While the police officers involved in the death of George Floyd face criminal charges, those consequences for excessive force by police are unusual. After analyzing data on police prosecutions, the website FiveThirtyEight concludes that “it’s uncommon for police officers to face any kind of legal consequences—let alone be convicted—for committing fatal violence against civilians.”
Given the challenges in bringing these cases and getting convictions, is there a better way to prevent unjustified force by the police? Barbara Armacost, a professor at the University of Virginia School of Law, presents an alternative approach to preventing excessive force by police officers. It is modeled on the thorough reviews undertaken by hospitals after a death by medical mistake, and by aviation investigators after an airplane crash.

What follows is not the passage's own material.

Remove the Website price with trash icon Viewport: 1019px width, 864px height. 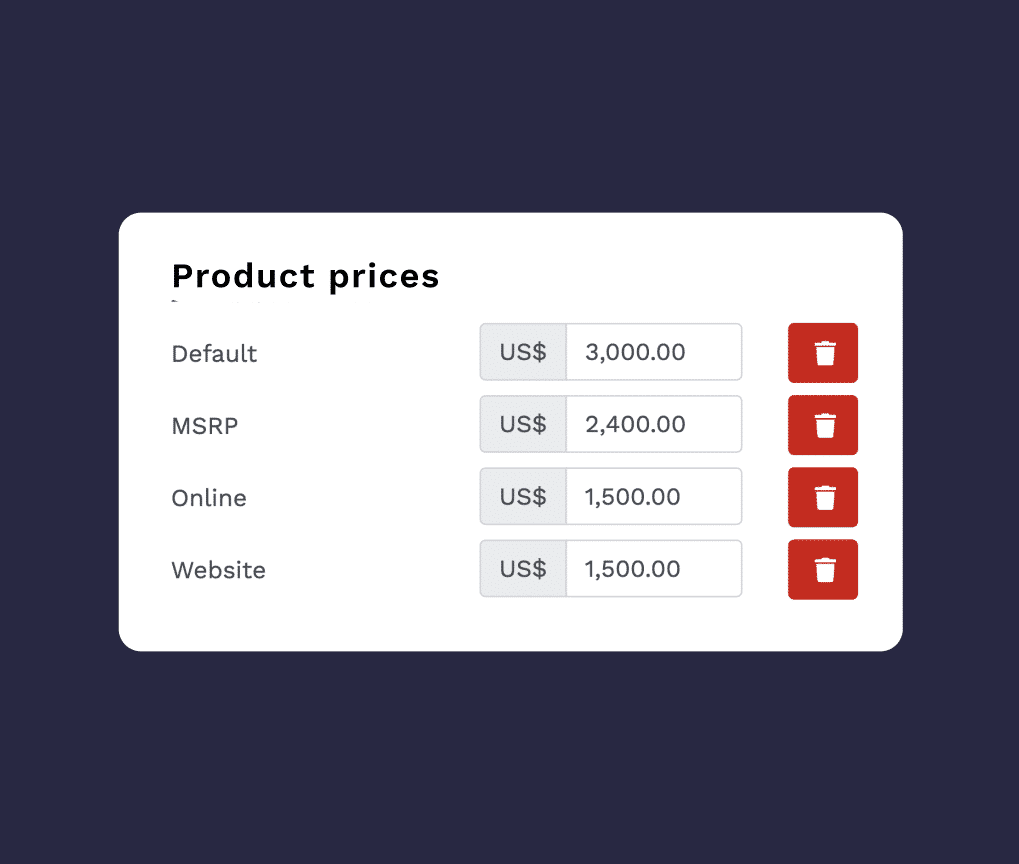pos(823,569)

As explained in the US Department of Justice guide Law Enforcement Misconduct, after a physical assault on someone who is arrested or detained, to criminally convict a police officer the prosecutor must prove that “the law enforcement officer used more force than is reasonably necessary to arrest or gain control of the victim.” The DOJ guide explains that this objective standard looks at what a “reasonable officer would do under the same circumstances.” The 1989 US Supreme Court decision in Graham v. Connor (pages 396–97) states that “the ‘reasonableness’ of a particular use of force must be judged from the perspective of a reasonable officer on the scene, rather than with the 20/20 vision of hindsight.”
Citing the legal analysis in Legal Standard—Police Use Of Deadly Force, Hennepin County Attorney Mike Freeman confirmed that this standard was applied in bringing the initial criminal charges against fired Minneapolis police officer Derek Chauvin, who applied the force that led to George Floyd’s death (additional charges have been brought by the Minnesota Attorney General against Chauvin and the three other police officers at the scene of the crime). Mr. Freeman concluded, following Graham and later US Supreme Court decisions, that “the evidence must show unreasonable conduct by the police utilizing the perspective of a police officer and that the use of deadly force was not necessary to protect the officer or the public from a threat of great bodily harm or death.” The prosecution must prove beyond a reasonable doubt that the deadly force used by the police officer was not justified.
In a 2016 Harvard Business Review (HBR) article, The Organizational Reasons Police Departments Don’t Change, Professor Armacost comments that lawsuits or criminal prosecutions against aggressive police officers “may make the public feel as though injustices are being addressed—and in some sense they are—but these strategies do not produce lasting reform.